They're amazing because they have memory. They have a memory of state. They remember the temporal dynamics of the data that went through. But the painful thing is that they're really hard to train. Today we'll talk about feed-forward neural networks. So let's look at this example. An example of stacking a few of these neurons together.

Let's think of the task, the basic task now famous using the classification of numbers. You have an image of a number, handwritten number, and your task is given that image to say what number is in that image. Now what is an image? An image is a collection of pixels.

In this case, 28 by 28 pixels. That's a total of 784 numbers. Those numbers are from 0 to 255. And on the left of the network, the size of that input, despite the diagram, is 784 neurons. That's the input. Then comes the hidden layer. It's called the hidden layer because it has no interaction with the input or the output.
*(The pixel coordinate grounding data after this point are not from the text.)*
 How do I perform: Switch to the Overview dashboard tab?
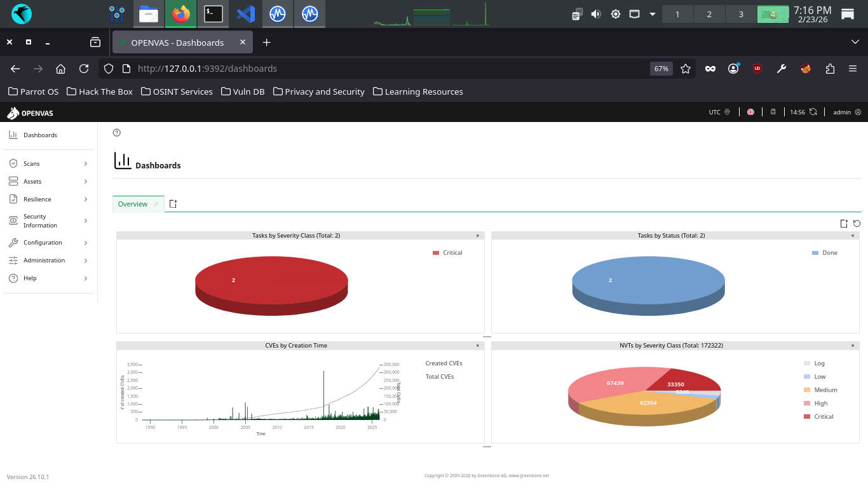[x=133, y=204]
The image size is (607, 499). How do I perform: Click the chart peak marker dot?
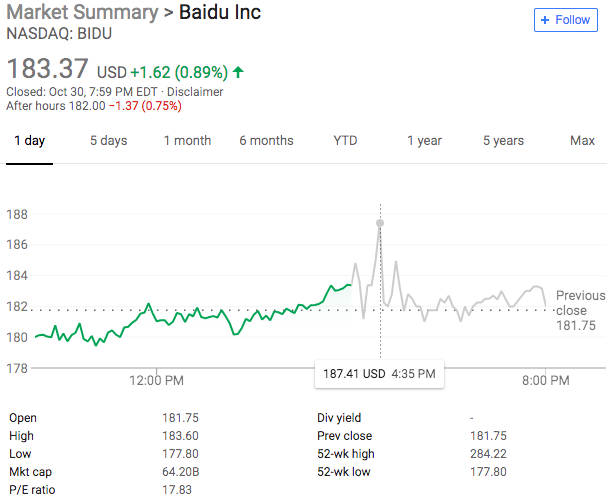point(379,222)
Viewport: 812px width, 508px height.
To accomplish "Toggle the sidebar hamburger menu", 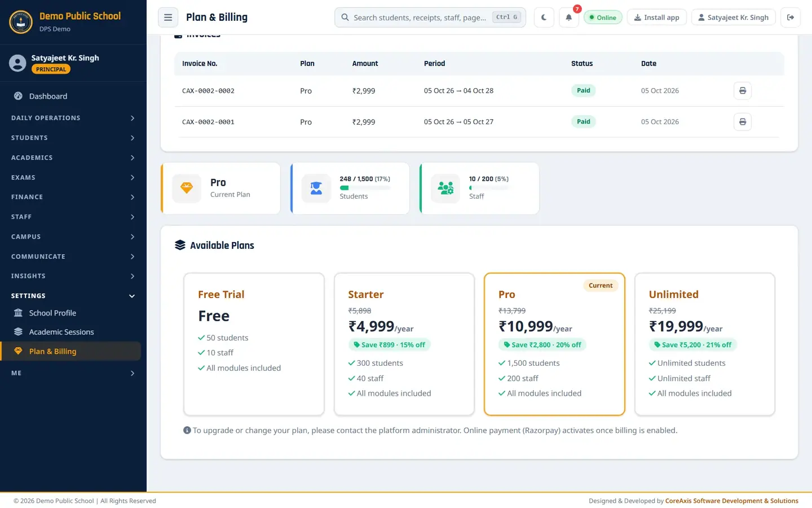I will (167, 17).

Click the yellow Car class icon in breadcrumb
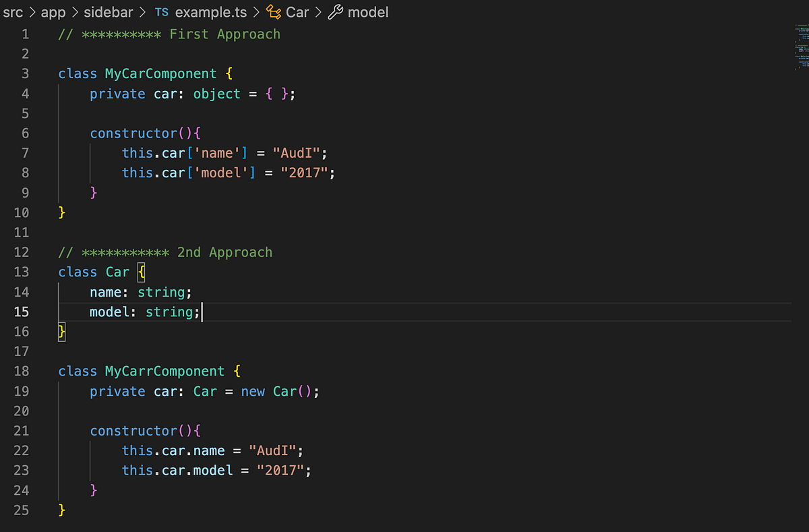[272, 11]
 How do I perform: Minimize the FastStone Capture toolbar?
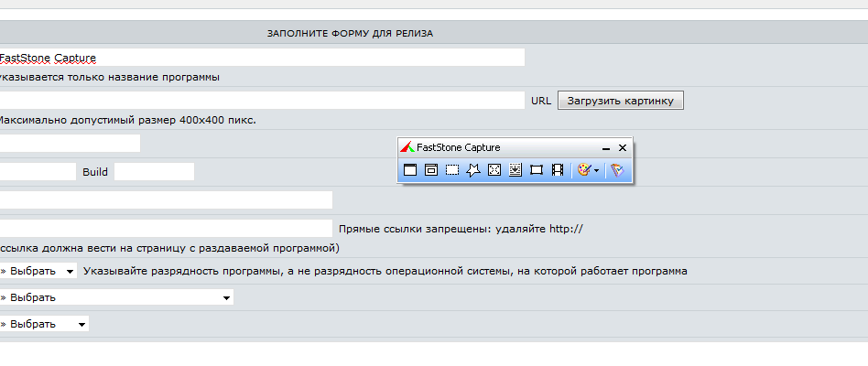[x=605, y=147]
It is simply a block used at the core of the computational power of neural networks, is the hidden layer. It's tasked with forming a representation of the data in such a way that it maps from the inputs to the outputs. In this case, there is 15 neurons in the hidden layer.

There is 10 values on the output corresponding to each of the numbers. There's several ways you can build this kind of network and this is what the magic of neural networks is. You can do it a lot of ways. You only really need four outputs to represent values 0 through 9.

But in practice, it seems that having 10 outputs works better. And how do these work? Whenever the input is a 5, the output neuron in charge of the 5 gets really excited and outputs a value that's close to 1, from 0 to 1. Close to 1. And then the other ones get an output of value, hopefully, that's close to 0.

And when they don't, we adjust the weights in such a way that they get closer to 0 and closer to 1, depending on whether it's the correct neuron associated with the picture. We'll talk about the details of this training process more tomorrow when it's more relevant. But what we've discussed just now is the forward pass through the network.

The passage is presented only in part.